| HOW TO COMPLETE THIS TASK |
Locate "Open the Table View visualization dropdown" in the data below, then output the line it is on and all following lines through the last, word for word. Skip any pictures.

| GIVEN RECORDS |

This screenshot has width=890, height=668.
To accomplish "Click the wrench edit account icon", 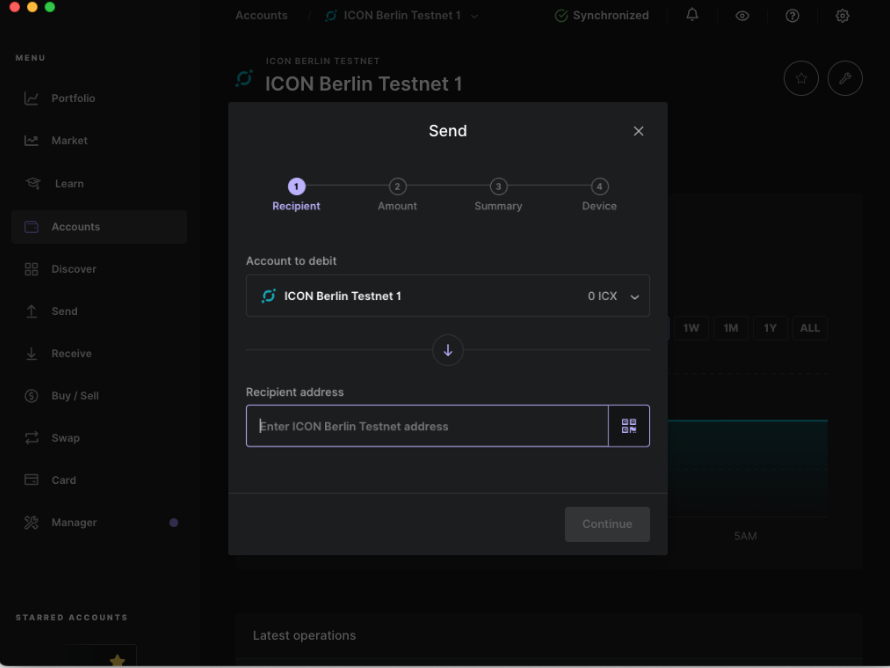I will (x=845, y=79).

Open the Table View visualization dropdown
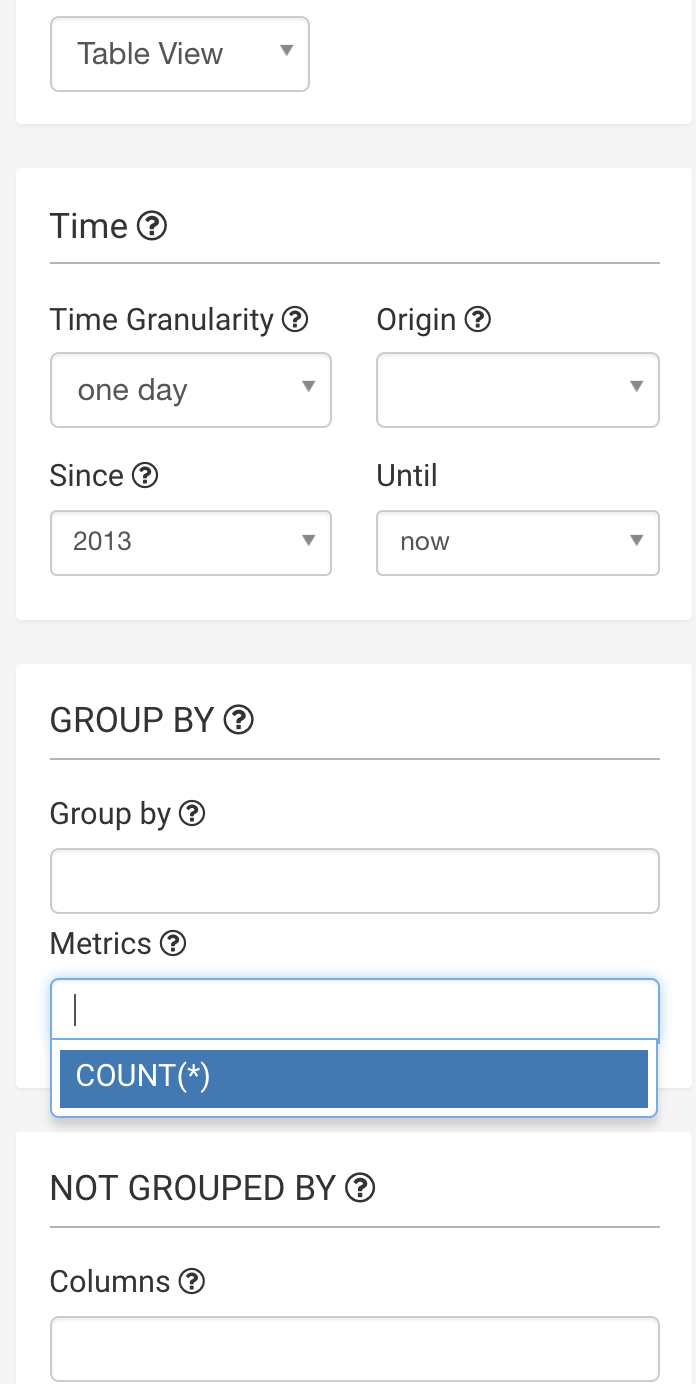[x=180, y=54]
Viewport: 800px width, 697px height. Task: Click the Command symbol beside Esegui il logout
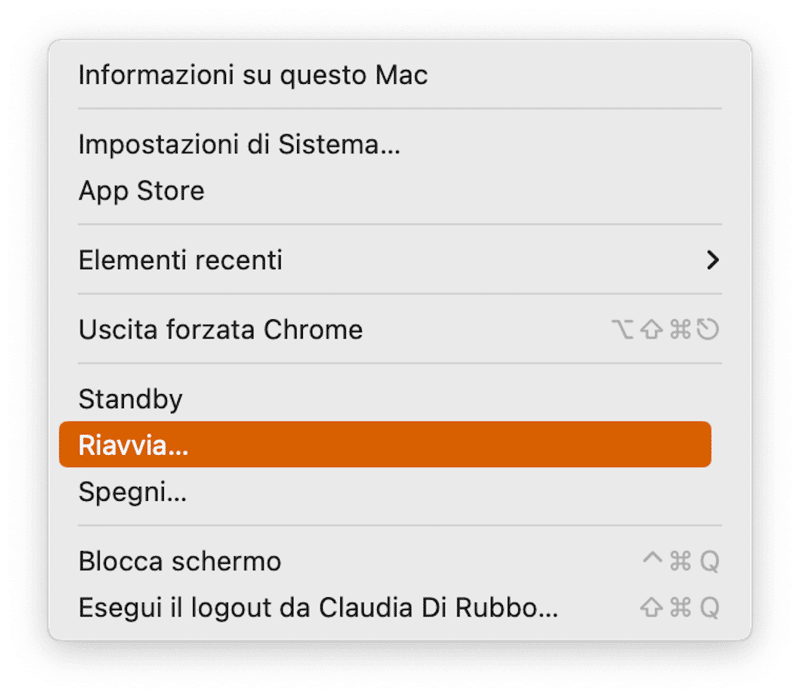pos(681,607)
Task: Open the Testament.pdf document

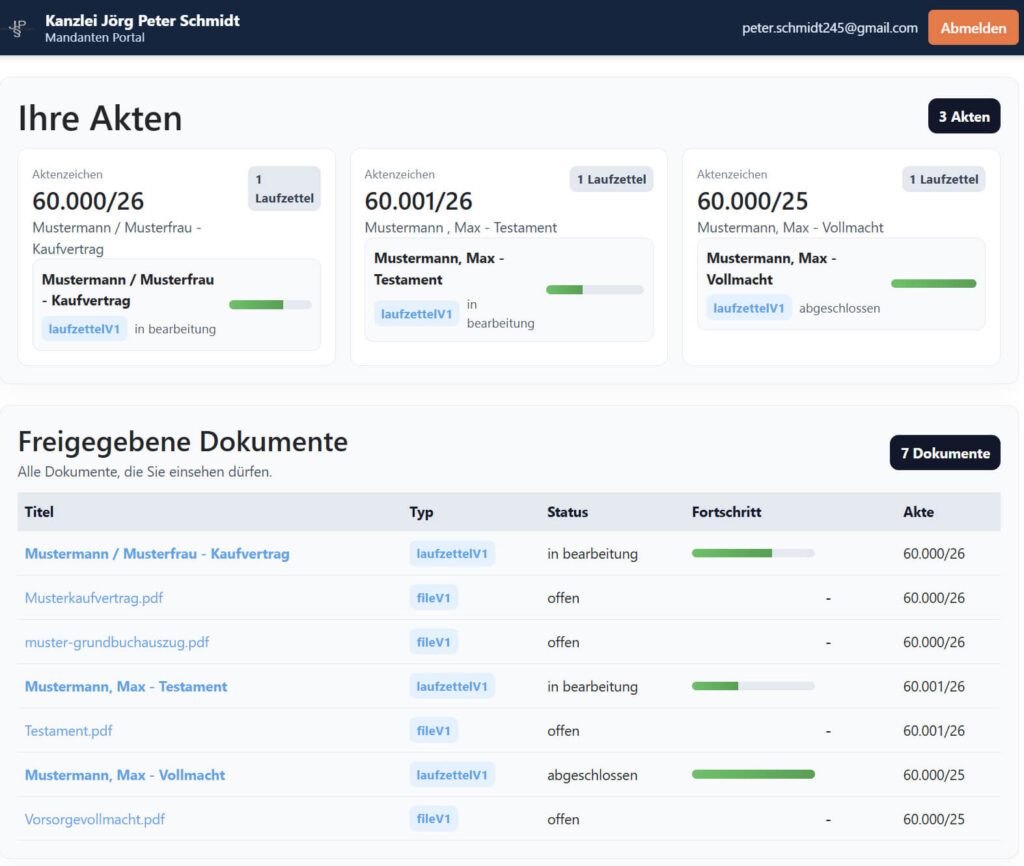Action: (68, 731)
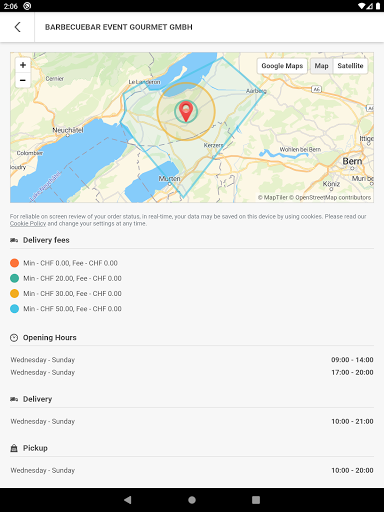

| WRITTEN ANSWER |
Open the Table View visualization dropdown
[x=180, y=54]
Viewport: 800px width, 697px height. Task: Click the Command symbol beside Esegui il logout
pos(681,607)
Task: Open the Testament.pdf document

Action: (68, 731)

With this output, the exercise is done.